The laboratory evaluation should be guided by clinical indications. For example, a healthy young person who presents with an acute cough and streaky hemoptysis does not require routine laboratory testing. A complete blood count should be obtained and serum electrolytes, blood urea nitrogen, creatinine, and glucose measured in patients with massive hemoptysis and in the setting of chronic illnesses. Coagulation studies are indicated in patients with liver disease or using anticoagulants. Arterial blood gas analysis should be performed on patients with respiratory distress or altered mental status. Bacterial sputum cultures are indicated with clinical or radiographic evidence of pneumonia. Mycobacterial sputum cultures are indicated with fever, weight loss, night sweating, and cavitary lung masses.

It is generally agreed that all patients with true hemoptysis require radiographic imaging, starting with a chest x-ray, for evaluation. Up to 90 percent of individuals with neoplasm as a cause of hemoptysis have abnormal chest x-rays. However, 20 to 30 percent of patients presenting with hemoptysis have a normal chest radiograph, and details of further workup of these patients remains controversial.2 No definitive diagnosis is reached in up to 90 percent of patients who have normal chest x-rays. Conversely, hemoptysis with a normal chest radiograph carries a small (less than 5 percent) risk of neoplasm.
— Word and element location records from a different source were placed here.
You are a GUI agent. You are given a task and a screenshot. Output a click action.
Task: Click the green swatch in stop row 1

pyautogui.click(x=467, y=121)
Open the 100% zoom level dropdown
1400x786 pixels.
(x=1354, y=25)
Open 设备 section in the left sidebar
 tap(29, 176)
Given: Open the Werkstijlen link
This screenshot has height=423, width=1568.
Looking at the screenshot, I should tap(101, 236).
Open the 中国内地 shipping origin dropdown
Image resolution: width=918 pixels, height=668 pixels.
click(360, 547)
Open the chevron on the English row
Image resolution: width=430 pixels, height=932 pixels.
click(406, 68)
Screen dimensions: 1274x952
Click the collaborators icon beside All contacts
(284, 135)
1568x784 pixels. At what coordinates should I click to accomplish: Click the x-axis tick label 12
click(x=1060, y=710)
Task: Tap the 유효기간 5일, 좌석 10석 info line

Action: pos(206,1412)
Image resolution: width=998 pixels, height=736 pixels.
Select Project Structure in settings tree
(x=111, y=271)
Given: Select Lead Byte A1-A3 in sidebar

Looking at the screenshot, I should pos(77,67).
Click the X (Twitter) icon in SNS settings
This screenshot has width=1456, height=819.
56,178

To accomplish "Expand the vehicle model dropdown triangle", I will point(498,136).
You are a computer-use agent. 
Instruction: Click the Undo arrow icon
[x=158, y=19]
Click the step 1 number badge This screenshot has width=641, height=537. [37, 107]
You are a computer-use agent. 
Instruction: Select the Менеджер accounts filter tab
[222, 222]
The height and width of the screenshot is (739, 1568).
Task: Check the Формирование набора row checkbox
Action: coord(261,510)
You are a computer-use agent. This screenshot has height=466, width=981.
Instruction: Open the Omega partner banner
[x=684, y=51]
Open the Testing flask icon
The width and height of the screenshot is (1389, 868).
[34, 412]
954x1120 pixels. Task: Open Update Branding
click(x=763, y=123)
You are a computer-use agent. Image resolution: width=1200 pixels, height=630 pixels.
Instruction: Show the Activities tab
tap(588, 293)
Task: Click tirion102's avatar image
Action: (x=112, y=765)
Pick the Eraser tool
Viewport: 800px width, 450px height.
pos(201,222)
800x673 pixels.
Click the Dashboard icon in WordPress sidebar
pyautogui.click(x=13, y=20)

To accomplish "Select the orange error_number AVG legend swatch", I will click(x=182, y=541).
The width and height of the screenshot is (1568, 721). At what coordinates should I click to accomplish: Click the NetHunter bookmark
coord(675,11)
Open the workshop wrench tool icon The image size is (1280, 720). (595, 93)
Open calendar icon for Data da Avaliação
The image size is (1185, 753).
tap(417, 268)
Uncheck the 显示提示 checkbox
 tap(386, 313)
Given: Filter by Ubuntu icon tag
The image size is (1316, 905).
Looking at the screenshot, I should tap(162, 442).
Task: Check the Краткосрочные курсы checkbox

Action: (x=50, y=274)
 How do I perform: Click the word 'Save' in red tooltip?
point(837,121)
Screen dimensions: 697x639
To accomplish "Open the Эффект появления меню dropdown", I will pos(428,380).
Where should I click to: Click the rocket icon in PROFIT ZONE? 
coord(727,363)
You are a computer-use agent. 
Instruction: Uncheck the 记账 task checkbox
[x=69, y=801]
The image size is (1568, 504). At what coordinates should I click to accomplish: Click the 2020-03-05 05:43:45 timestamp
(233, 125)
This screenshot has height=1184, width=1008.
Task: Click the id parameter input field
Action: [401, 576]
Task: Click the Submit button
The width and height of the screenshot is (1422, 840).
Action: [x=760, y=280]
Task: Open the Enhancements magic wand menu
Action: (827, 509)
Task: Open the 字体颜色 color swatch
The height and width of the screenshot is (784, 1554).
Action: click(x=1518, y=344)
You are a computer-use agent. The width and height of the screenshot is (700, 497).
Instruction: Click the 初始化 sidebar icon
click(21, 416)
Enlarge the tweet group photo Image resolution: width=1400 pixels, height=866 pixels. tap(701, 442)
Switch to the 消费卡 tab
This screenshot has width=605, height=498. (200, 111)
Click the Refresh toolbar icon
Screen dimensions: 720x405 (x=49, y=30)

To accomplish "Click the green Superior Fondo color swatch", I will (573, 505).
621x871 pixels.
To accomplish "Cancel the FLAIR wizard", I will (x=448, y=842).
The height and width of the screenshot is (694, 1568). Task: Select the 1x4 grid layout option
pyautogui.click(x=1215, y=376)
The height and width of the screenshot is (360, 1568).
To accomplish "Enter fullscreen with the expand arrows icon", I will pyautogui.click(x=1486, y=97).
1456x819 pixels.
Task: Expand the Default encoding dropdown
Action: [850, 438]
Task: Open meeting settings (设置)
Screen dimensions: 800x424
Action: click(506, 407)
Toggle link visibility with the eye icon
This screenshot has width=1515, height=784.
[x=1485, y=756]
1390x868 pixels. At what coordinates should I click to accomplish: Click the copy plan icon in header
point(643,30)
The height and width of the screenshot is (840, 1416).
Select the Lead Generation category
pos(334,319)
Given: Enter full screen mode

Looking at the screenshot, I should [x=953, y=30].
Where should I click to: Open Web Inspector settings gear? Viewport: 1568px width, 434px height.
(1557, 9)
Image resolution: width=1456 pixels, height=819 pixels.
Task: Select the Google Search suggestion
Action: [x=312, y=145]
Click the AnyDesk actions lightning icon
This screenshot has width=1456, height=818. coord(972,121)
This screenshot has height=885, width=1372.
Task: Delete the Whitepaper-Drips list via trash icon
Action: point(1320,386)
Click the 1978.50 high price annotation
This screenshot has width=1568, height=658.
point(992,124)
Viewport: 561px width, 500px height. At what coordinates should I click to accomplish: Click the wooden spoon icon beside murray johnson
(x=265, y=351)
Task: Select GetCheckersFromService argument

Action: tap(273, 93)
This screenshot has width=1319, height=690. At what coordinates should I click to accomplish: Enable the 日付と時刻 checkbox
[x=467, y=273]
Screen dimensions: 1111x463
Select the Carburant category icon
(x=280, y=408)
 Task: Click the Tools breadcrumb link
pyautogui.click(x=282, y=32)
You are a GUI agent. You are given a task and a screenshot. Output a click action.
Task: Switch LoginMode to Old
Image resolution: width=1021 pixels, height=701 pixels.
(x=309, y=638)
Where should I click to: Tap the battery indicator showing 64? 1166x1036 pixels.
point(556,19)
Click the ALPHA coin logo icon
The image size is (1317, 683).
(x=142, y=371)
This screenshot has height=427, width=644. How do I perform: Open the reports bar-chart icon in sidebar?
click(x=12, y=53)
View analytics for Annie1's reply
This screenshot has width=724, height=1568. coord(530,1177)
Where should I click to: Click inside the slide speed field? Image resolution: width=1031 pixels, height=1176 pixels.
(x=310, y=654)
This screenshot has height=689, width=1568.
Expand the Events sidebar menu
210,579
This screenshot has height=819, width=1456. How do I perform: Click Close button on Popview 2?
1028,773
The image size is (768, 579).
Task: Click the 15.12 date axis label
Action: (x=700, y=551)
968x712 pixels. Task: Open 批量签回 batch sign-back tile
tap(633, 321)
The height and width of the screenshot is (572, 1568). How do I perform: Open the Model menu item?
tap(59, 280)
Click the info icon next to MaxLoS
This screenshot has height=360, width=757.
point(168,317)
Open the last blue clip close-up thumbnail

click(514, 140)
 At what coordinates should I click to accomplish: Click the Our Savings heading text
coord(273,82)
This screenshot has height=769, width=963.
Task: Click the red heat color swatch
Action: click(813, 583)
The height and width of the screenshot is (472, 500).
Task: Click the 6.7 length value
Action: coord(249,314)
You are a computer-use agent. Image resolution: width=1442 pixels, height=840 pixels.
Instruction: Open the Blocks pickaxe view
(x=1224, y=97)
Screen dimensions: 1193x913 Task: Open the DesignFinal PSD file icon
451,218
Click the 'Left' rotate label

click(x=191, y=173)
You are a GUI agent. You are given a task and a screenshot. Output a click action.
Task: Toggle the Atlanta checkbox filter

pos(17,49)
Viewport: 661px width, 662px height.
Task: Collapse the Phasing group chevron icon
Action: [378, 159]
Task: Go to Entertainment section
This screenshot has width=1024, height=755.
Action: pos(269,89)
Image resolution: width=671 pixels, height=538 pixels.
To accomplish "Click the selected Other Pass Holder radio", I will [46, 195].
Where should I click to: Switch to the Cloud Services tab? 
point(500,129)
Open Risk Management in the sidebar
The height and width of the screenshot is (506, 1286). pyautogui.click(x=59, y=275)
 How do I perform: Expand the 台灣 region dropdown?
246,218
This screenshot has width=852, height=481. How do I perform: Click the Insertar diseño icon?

Chest computed tomography (CT) is felt to have a greater sensitivity than plain radiography in detecting carcinoma or bronchiectasis. 2 Bronchoscopy or laparoscopic biopsy may also be needed. Fiberoptic bronchoscopy and chest CT have complementary roles. Close consultation with the follow-up physician is important to coordinate the timing of these evaluations.

Bronchoscopic evaluation continues to have a pivotal role in the evaluation of ongoing hemoptysis. Patients who are unstable with airway problems or have massive hemoptysis generally require rigid bronchoscopy to evacuate clots and determine the source of bleeding ( Fig 63-1).

FIG. 63-1. Evaluation of hemoptysis. * Massive, >50 mL per single expectoration.

t Age >40, smoker, male gender, and weight loss (two or more risk factors). FOB = fiberoptic bronchoscopy.